Reading the sleekly illustrated mini kuš! #136 (‘Rain in Tears’) directly after its predecessor, #135’s loose and meandering ‘The Boy and the Worm’ only serves to underline just how much the line has positioned itself as one of the premier showcases of the breadth and wide-ranging potential of comics narrative.
Mao’s ‘Rain in Tears’ is, in some ways, one of the more traditional uses of the form to be seen in the format in terms of page structure and panel-to-panel storytelling. And yet it retains an experimental approach at the same time. The plot centres on a group of scientists bioengineering octopuses and repositions familiar science fiction tropes of built-in obsolescence (as in the replicants of Blade Runner) into a perspective-altering narrative.

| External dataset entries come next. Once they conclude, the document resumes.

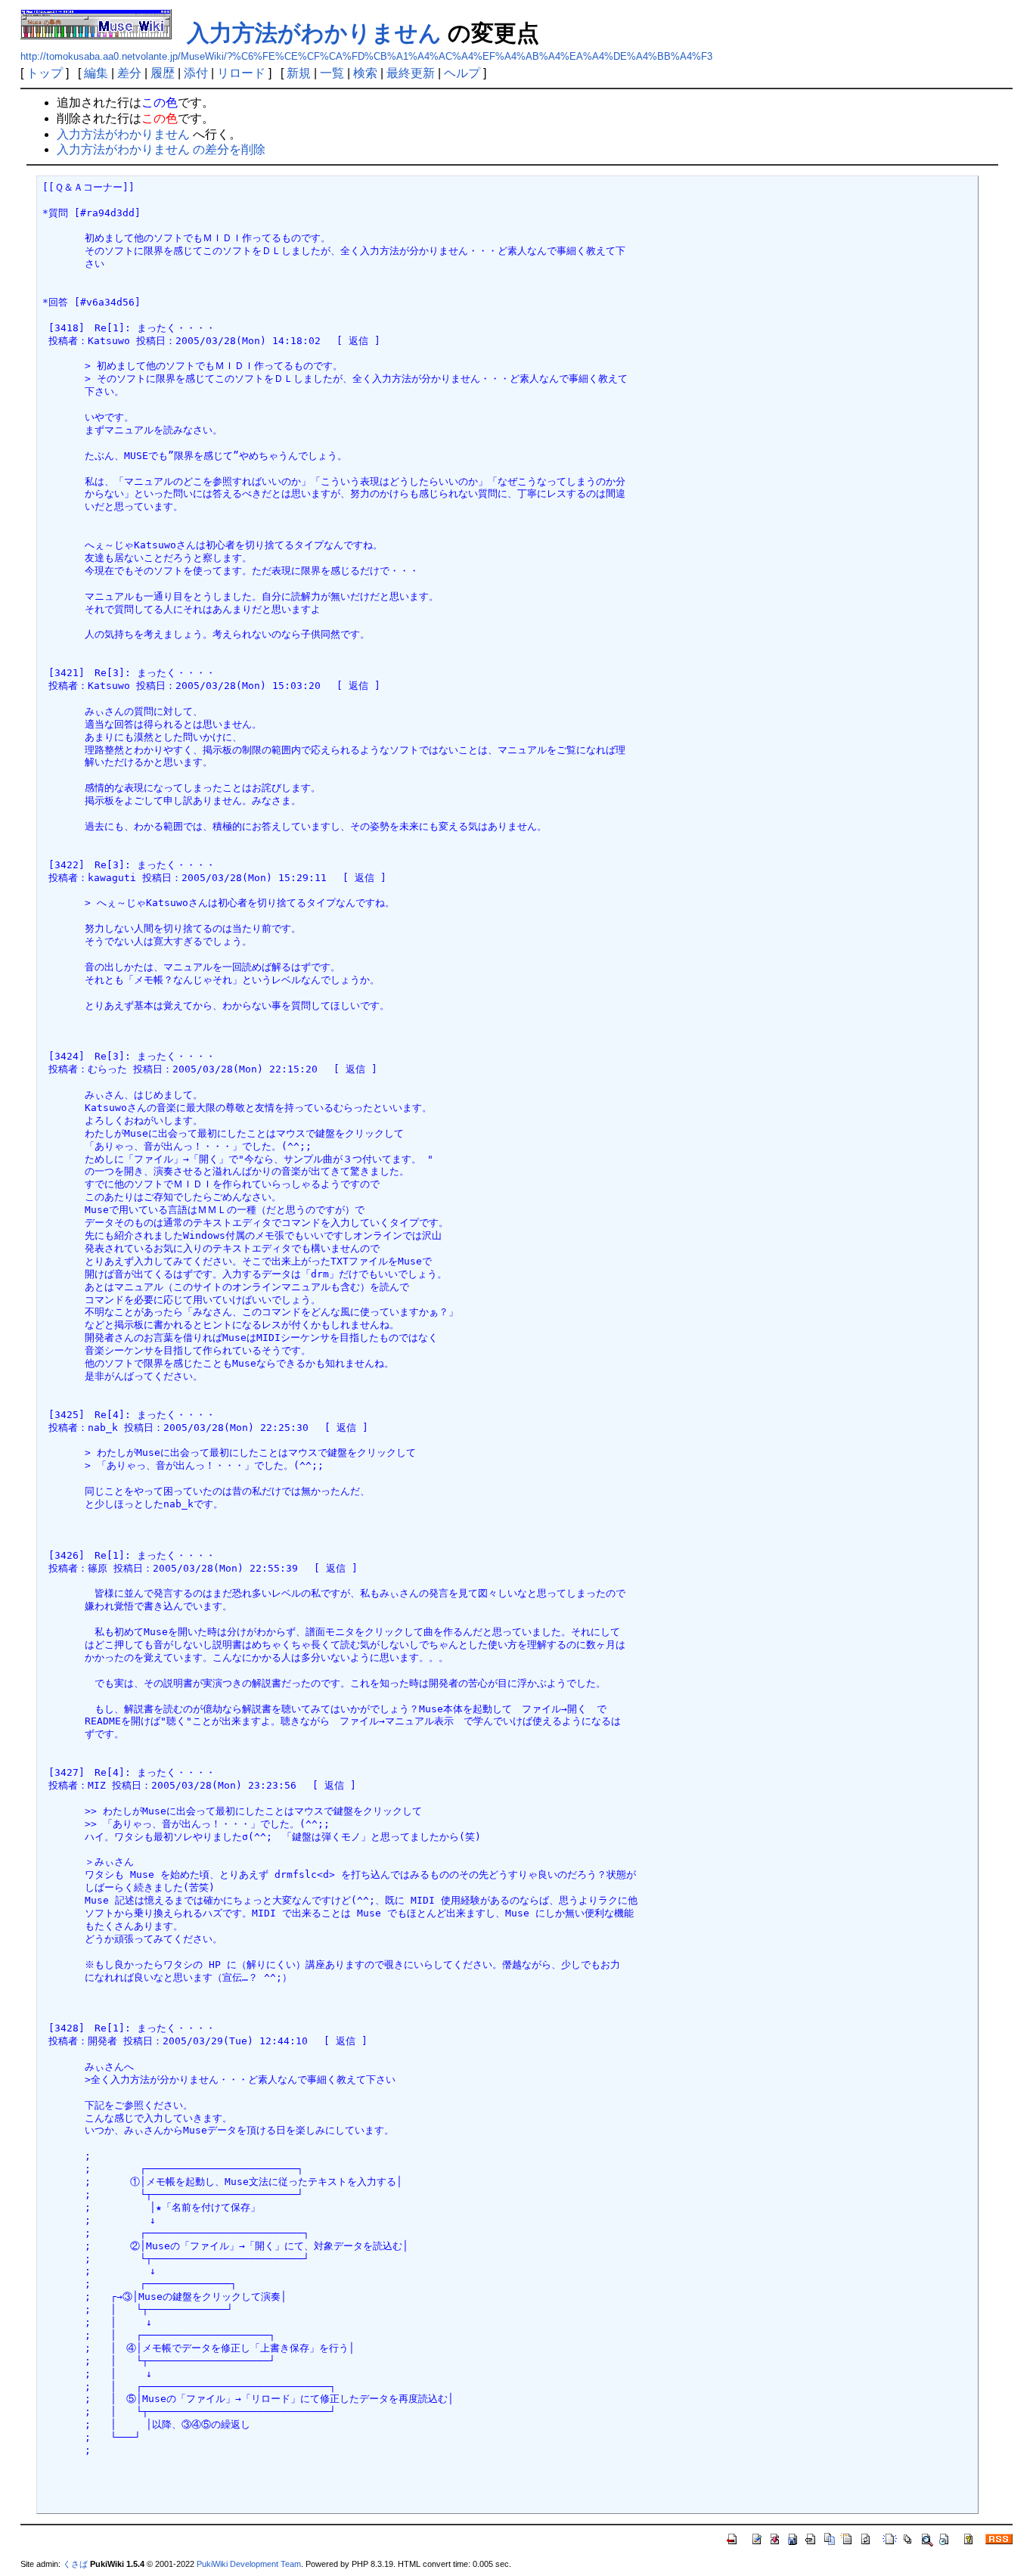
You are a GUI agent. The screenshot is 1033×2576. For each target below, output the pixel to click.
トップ (44, 73)
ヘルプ (462, 73)
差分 (129, 73)
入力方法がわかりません (314, 32)
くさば (75, 2563)
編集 (96, 73)
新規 (299, 73)
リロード (241, 73)
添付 (196, 73)
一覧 (332, 73)
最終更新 (410, 73)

What if evolution itself was considered to be confining and imprisoning? What would be the repercussions for both test subjects, environment, and those who put the process into motion? As the group monitors its work in adapting the creatures’ biology the inevitable consequences of their arrogance begin to manifest.
Mao wraps up philosophical discourse in a recognisable parable of human folly in these pages with a story that integrates the digital world of the scientists’ research into the real world reality of their actions. Mood is kept tense and tautly atmospheric with a use of colour coding that contrasts a clinical aesthetic with an organic one. A creepily thought-provoking short.